→ Task objective:
Repeat, line for line, the entries printed below.

Stored items
════════

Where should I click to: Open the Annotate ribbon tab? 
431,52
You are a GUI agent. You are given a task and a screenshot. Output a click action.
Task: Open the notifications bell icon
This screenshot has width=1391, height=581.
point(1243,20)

════════

→ Output for this exercise:
Where should I click to: Open the Annotate ribbon tab? 
431,52
You are a GUI agent. You are given a task and a screenshot. Output a click action.
Task: Open the notifications bell icon
This screenshot has width=1391, height=581.
point(1243,20)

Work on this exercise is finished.